STUDY TEXT
—————

The city was officially incorporated in 1927.

==Geography==
According to the United States Census Bureau, the city has a total area of 1.489 sqmi, all land.

===Climate===
This climatic region is typified by large seasonal temperature differences, with warm to hot (and often humid) summers and cold (sometimes severely cold) winters. According to the Köppen Climate Classification system, Amenia has a humid continental climate, abbreviated "Dfb" on climate maps.

==Demographics==

Historical population
| Census | Pop. | Note | %± |
| 1930 | 90 |  | — |
| 1940 | 104 |  | 15.6% |
| 1950 | 127 |  | 22.1% |
| 1960 | 117 |  | −7.9% |
| 1970 | 80 |  | −31.6% |
| 1980 | 93 |  | 16.3% |
| 1990 | 82 |  | −11.8% |
| 2000 | 89 |  | 8.5% |
| 2010 | 94 |  | 5.6% |
| 2020 | 85 |  | −9.6% |
| 2025 (est.) | 90 |  | 5.9% |
U.S. Decennial Census 2020 Census

===2020 census===
As of the 2020 census, there were 85 people, 37 households, and 30 families residing in the city.

===2010 census===
As of the 2010 census, there were 94 people, 34 households, and 31 families residing in the city. The population density was 65.7 PD/sqmi. There were 38 housing units at an average density of 26.6 /sqmi. The racial makeup of the city was 92.6% White, 3.2% Native American, and 4.3% from two or more races.

There were 34 households, of which 38.2% had children under the age of 18 living with them, 88.2% were married couples living together, 2.9% had a male householder with no wife present, and 8.8% were non-families. 8.8% of all households were made up of individuals, and 5.8% had someone living alone who was 65 years of age or older. The average household size was 2.76 and the average family size was 2.90.

The median age in the city was 35.3 years. 26.6% of residents were under the age of 18; 8.5% were between the ages of 18 and 24; 29.7% were from 25 to 44; 26.6% were from 45 to 64; and 8.5% were 65 years of age or older. The gender makeup of the city was 48.9% male and 51.1% female.

===2000 census===
As of the 2000 census, there were 89 people, 35 households, and 26 families residing in the city. The population density was 62.7 PD/sqmi. There were 35 housing units at an average density of 24.7 per square mile (9.5/km^{2}). The racial makeup of the city was 100.00% White.

There were 35 households, out of which 37.1% had children under the age of 18 living with them, 62.9% were married couples living together, 2.9% had a female householder with no husband present, and 25.7% were non-families. 25.7% of all households were made up of individuals, and 14.3% had someone living alone who was 65 years of age or older. The average household size was 2.54 and the average family size was 2.92.

In the city, the population was spread out, with 29.2% under the age of 18, 5.6% from 18 to 24, 23.6% from 25 to 44, 25.8% from 45 to 64, and 15.7% who were 65 years of age or older. The median age was 41 years. For every 100 females, there were 117.1 males. For every 100 females age 18 and over, there were 125.0 males.

The median income for a household in the city was $41,250, and the median income for a family was $51,250. Males had a median income of $31,250 versus $18,438 for females. The per capita income for the city was $16,462. There were no families and 2.3% of the population living below the poverty line, including no under eighteens and 15.4% of those over 64.

—————

LISTED ENTRIES
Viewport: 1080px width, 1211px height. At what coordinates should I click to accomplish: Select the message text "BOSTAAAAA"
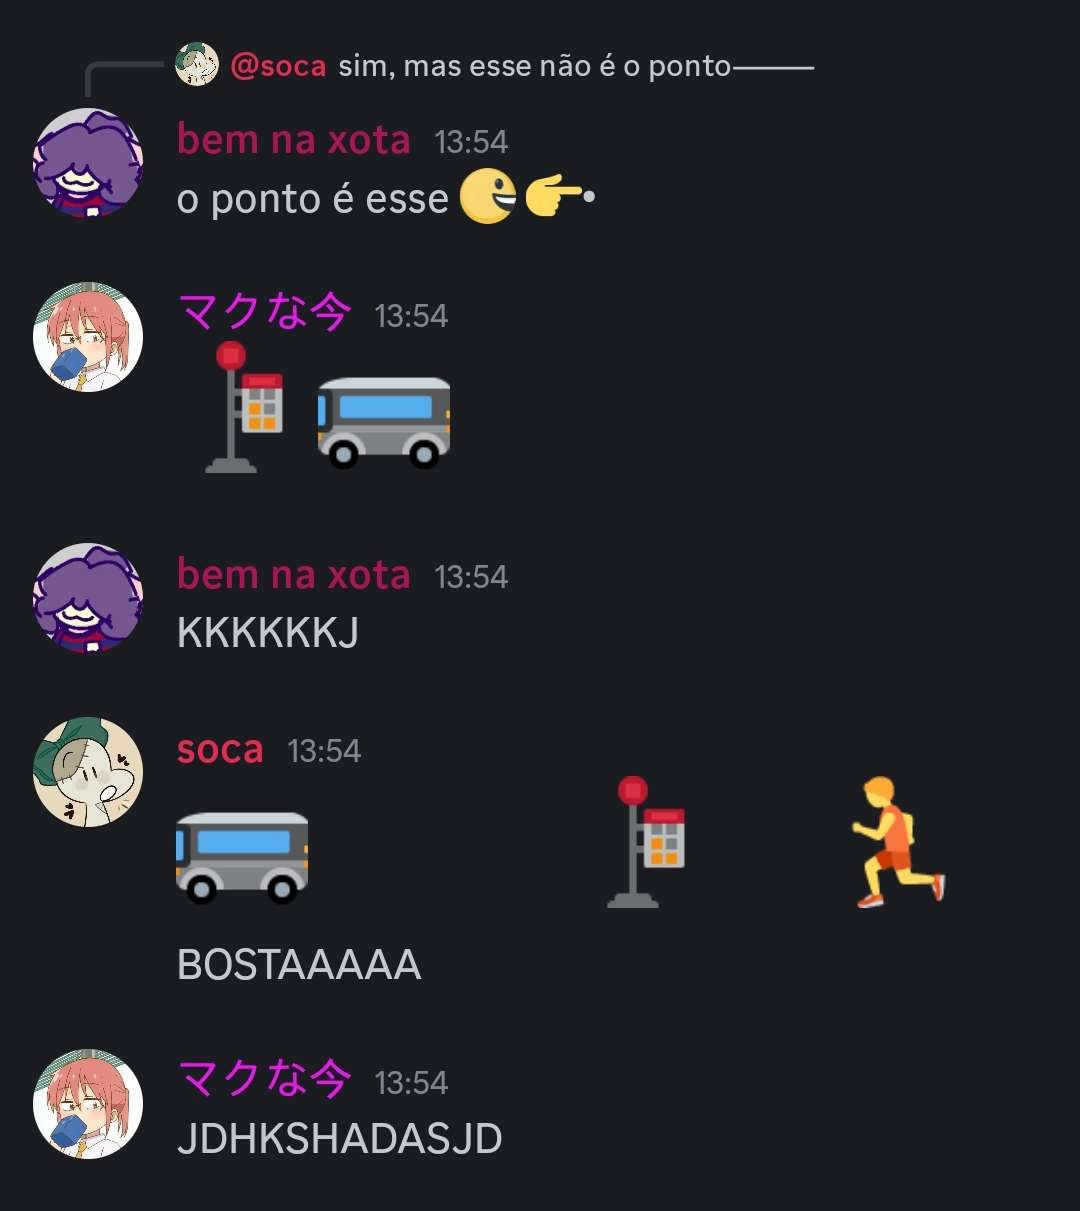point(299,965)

—————

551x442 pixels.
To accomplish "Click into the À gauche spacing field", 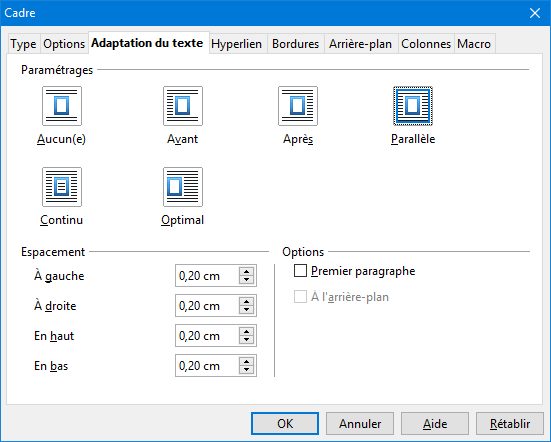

—————

QUESTIONS
- 1) Summarize the Amenia text in two sentences.
- 2) Reproduce the part of the Amenia text starting at "In the city, the" and ending at "those over 64.".

ANSWERS TO THE TASKS
- 1) Amenia, officially incorporated as a city in 1927, has a total area of 1.489 square miles, all land, and a humid continental climate marked by large seasonal temperature differences. The city had 94 people at the 2010 census and 85 people, in 37 households and 30 families, at the 2020 census.

- 2)
In the city, the population was spread out, with 29.2% under the age of 18, 5.6% from 18 to 24, 23.6% from 25 to 44, 25.8% from 45 to 64, and 15.7% who were 65 years of age or older. The median age was 41 years. For every 100 females, there were 117.1 males. For every 100 females age 18 and over, there were 125.0 males.

The median income for a household in the city was $41,250, and the median income for a family was $51,250. Males had a median income of $31,250 versus $18,438 for females. The per capita income for the city was $16,462. There were no families and 2.3% of the population living below the poverty line, including no under eighteens and 15.4% of those over 64.